First author Zach Sebo said the work shows value in revisiting settled assumptions. That is a useful reminder in a field where standard explanations can harden into doctrine even when the evidence remains incomplete. A better account of metformin’s action could sharpen basic metabolic science, not just therapeutic strategy.

Possible implications beyond metformin

The Northwestern team also linked the finding to a broader therapeutic idea: directing drugs or supplements to the gut might be an effective way to control blood sugar. That is a strategic statement as much as a biological one. If the intestine can be used as a controlled metabolic interface, it may become a more prominent target in next-generation diabetes care.

Such an approach could be relevant not only for metformin derivatives, but for entirely new classes of treatments aimed at intestinal energy use, nutrient sensing, or glucose handling. The source text also notes parallels with berberine, a compound often discussed in consumer health circles, suggesting researchers are increasingly interested in whether multiple glucose-lowering pathways converge in the gut.

That does not mean a new treatment class is imminent. This study was conducted in mice, and translation into human therapy is never automatic.

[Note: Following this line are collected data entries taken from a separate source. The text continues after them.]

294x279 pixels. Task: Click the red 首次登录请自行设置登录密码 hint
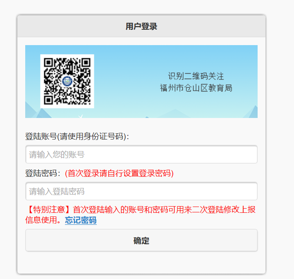coord(119,173)
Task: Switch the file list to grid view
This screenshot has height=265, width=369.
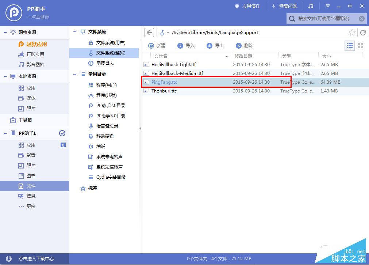Action: coord(360,45)
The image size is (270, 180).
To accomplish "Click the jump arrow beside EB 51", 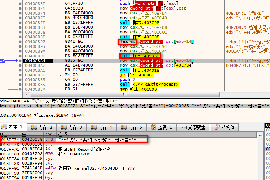I will click(x=61, y=89).
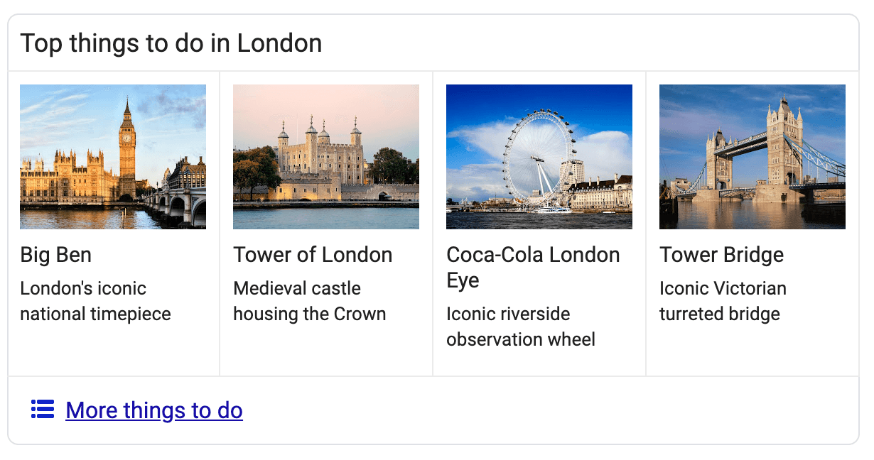The width and height of the screenshot is (874, 460).
Task: Click "Medieval castle housing the Crown" description
Action: point(309,301)
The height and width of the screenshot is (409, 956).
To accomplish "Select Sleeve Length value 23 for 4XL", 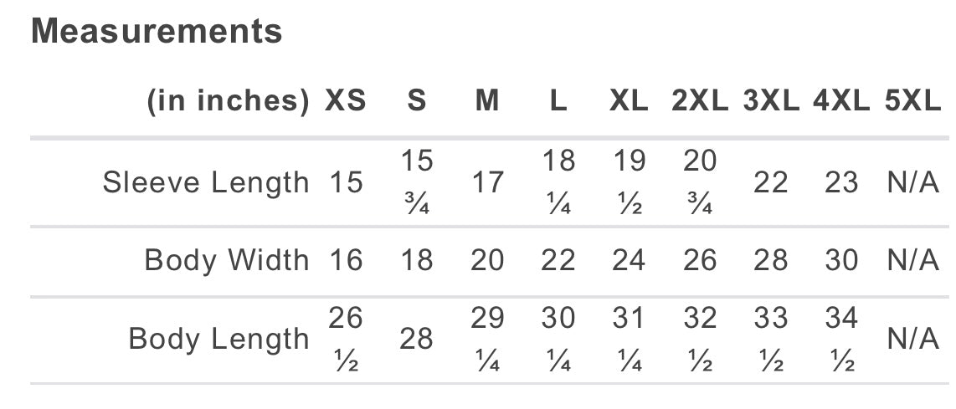I will click(x=841, y=182).
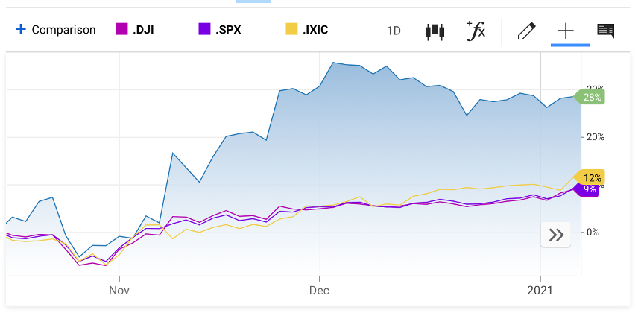This screenshot has width=638, height=313.
Task: Select the pencil drawing tool
Action: point(526,31)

But it does identify a plausible and experimentally grounded direction for future work.

What comes next

The immediate question is whether the same gut-first mechanism can be demonstrated clearly in humans. Mouse studies are essential for mechanistic biology, but they are not the final word on clinical medicine. Researchers will need to test whether intestinal cells in people respond the same way, whether this effect explains a substantial share of metformin’s benefit, and how it interacts with known variability among patients.

Even if the answer is more nuanced in humans, the paper appears to have moved the conversation. It offers a concrete alternative to the traditional liver-centered narrative and ties that alternative to cellular metabolism in a specific tissue.

For a drug as established as metformin, that is notable on its own. Scientific revisions are often associated with new molecules and flashy platforms, not with an inexpensive medicine that has already shaped global diabetes care for years. But mature therapies can still yield new biology. In this case, a familiar treatment may be opening a less familiar view of the intestine as a frontline regulator of blood sugar.

If that view holds, the impact will extend beyond a mechanistic footnote. It would reshape how researchers think about one of the most widely used metabolic drugs in the world and could redirect the search for future diabetes therapies toward the gut, where metformin may have been doing its most important work all along.